The maturity for CASBs shows how quickly that market has progressed, since many of the vendors have only been in business a few years. Nevertheless, there are four reasons why CASBs have seen this growth. First was a period of time when most of the main-line security vendors purchased CASB product lines: Oracle (Palerra), Cisco (CloudLock), IBM (Gravitant), Microsoft (Adallom), Forcepoint (Skyfence), Proofpoint (FireLayers), Symantec (Elastica and Perspecsys) and McAfee (Skyhigh Networks). This merger mania has abated somewhat and there are three major CASB independent vendors remaining: CipherCloud, Netskope and Bitglass.
The second reason is that CASBs are moving their focus from being proxy servers to more sophisticated API-based controls. CASBs operate in one of three different modes, and have become more flexible as more products now support more apps in each mode:
A third reason has to do with the increasing sophistication of the modern threat landscape and application usage. Now we have blended threats spanning multiple exploit methods that hide behind a series of obfuscation techniques. This, in turn, makes malware harder to ferret out and neutralize. Phishing attacks can exploit very subtle features of cloud services that can quickly go viral and infect millions of users.
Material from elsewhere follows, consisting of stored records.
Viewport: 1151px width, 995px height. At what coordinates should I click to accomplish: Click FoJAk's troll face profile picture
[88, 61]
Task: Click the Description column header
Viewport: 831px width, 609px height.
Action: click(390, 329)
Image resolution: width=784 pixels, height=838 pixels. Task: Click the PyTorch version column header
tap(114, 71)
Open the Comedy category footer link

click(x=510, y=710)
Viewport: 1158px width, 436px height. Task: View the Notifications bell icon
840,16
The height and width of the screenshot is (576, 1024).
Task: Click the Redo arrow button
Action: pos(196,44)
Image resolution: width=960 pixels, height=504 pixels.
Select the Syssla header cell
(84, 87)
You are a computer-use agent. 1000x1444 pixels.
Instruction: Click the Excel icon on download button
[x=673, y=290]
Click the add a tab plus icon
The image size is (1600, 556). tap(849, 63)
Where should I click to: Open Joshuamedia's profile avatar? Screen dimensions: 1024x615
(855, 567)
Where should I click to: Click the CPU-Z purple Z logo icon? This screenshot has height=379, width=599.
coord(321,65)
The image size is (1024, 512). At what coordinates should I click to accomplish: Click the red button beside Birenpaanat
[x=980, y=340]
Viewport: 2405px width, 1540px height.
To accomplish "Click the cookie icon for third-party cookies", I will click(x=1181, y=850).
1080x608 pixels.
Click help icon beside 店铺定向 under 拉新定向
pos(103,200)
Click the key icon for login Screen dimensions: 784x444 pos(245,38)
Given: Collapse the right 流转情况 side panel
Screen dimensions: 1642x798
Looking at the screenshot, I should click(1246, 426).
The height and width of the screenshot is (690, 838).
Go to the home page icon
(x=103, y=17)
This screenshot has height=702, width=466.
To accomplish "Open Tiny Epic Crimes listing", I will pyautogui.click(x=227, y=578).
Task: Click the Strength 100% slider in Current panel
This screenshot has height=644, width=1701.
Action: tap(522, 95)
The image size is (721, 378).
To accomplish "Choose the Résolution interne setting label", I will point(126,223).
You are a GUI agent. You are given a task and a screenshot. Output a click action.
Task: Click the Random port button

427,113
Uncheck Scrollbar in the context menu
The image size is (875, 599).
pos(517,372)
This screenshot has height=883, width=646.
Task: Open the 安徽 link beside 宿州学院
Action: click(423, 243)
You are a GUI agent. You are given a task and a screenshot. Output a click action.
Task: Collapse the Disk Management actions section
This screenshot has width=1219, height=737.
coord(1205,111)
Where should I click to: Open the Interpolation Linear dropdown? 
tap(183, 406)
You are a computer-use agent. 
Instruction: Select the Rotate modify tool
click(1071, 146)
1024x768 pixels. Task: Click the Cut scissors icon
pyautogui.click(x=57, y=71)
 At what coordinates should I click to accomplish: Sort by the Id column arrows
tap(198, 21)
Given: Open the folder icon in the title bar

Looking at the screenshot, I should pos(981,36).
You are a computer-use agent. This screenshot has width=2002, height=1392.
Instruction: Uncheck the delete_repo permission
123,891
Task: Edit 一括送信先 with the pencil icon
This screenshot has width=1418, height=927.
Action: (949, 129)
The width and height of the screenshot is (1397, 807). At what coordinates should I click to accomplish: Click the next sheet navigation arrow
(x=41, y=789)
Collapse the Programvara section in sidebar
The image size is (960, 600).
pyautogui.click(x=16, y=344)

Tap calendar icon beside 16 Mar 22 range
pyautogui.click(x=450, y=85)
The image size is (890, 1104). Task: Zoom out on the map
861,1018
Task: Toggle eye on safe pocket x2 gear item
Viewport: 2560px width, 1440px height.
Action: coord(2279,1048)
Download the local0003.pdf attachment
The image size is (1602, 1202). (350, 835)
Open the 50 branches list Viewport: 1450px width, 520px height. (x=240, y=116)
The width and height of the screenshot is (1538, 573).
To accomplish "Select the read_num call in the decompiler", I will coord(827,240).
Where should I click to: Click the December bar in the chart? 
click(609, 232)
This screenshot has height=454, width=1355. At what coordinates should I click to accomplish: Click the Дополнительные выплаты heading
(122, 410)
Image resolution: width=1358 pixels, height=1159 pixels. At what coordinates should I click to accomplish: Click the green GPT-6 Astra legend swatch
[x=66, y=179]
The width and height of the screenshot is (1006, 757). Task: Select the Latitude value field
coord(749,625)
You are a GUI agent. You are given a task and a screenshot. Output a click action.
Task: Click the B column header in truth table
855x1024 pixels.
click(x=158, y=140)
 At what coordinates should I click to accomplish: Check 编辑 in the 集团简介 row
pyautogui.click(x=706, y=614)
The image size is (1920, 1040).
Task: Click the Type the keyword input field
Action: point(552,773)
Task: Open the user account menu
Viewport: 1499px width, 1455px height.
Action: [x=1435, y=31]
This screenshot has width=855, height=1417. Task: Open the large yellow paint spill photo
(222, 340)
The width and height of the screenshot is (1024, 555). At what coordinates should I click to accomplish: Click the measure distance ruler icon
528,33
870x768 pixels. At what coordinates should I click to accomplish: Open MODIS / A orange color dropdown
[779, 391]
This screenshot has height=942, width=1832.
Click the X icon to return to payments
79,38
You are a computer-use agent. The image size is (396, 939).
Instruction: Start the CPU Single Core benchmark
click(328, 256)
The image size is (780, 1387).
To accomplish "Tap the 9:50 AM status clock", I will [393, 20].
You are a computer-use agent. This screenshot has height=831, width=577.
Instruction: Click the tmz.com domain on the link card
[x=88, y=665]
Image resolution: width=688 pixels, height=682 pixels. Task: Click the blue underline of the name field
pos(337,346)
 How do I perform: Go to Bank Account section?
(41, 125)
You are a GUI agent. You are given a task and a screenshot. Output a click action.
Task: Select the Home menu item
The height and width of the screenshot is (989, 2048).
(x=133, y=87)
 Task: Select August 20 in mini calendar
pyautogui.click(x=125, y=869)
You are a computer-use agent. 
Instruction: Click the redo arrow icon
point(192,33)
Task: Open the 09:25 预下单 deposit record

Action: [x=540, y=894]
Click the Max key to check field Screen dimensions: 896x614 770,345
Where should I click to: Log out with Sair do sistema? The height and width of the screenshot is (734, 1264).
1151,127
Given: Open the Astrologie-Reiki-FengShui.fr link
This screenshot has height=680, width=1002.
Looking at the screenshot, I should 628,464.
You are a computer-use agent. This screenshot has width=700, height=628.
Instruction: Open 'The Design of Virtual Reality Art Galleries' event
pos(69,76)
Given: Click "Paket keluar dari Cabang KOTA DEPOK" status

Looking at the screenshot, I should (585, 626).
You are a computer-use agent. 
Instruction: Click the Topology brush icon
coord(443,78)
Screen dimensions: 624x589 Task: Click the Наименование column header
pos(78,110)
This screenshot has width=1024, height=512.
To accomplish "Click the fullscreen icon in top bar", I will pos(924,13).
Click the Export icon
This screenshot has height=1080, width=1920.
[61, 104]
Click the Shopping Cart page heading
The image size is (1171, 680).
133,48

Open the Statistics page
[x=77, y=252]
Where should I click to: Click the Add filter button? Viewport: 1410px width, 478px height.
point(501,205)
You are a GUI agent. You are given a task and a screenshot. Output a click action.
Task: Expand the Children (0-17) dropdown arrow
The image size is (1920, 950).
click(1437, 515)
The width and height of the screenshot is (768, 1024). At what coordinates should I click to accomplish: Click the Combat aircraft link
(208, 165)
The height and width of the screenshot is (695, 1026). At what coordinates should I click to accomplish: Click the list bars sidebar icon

The news is filled with reports of data leaks caused by sloppy (or missing) access rights to various cloud-related data repositories such as AWS S3 or ElasticSearch continues to grab headlines. Digital Shadows found that in 2018 there were 1.5 billion files exposed around the world solely due to misconfigurations in cloud services. CASBs can sometimes be the last bulwark to catch these issues.
Finally, there is a need for better compliance and reporting tools, especially in response to the EU’s General Data Protection Regulation (GDPR) and the California Consumer Privacy Act. This is because a CASB can show where potential risks lie and summarize issues to help focus a security team’s efforts on suspicious behavior, in a way that other products couldn’t easily do. Both of these regulations require timely breach reporting, so a CASB is a natural fit.
Several years ago, many enterprises purchased CASBs to stem the tide of what was then called ‘shadow IT’ and is now considered standard operating procedure in many businesses. IT managers would get a call from their commercial Dropbox sales rep and be told that hundreds of their users were using personal Dropbox accounts, which was often news that they didn’t want to hear. That was the initial sales pitch by the CASB vendors: we can discover where all your cloud data lies and help to protect it. Traditional security tools didn’t provide this visibility, especially when the cloud network traffic was never seen by the corporate data center. “I want to have control over my data, even when it isn’t residing in my own machines,” said Steve Riley of Gartner.
The first attempts at using CASBs were eye-opening for many corporate IT managers. When they were first deployed, IT would find many times the number of cloud services in use than they had estimated, according to Riley. That turned into a big selling point for these products.
CASBs have another two things going for them. First, they have quick learning curves and can be relatively easy to bring up. Most have data dashboards that are actionable and, in some cases, easier to understand than even the latest firewalls or data loss prevention tools. Second, all of the vendors have worked hard to widen their applications support, and some products can detect changes in underlying apps that might elude traditional reverse proxies or can create custom prevention policies without any coding.
CASBs are certainly the future for security operations. Expect them to become more capable and to be an essential part of any protective portfolio for even middle-market enterprises in the coming years.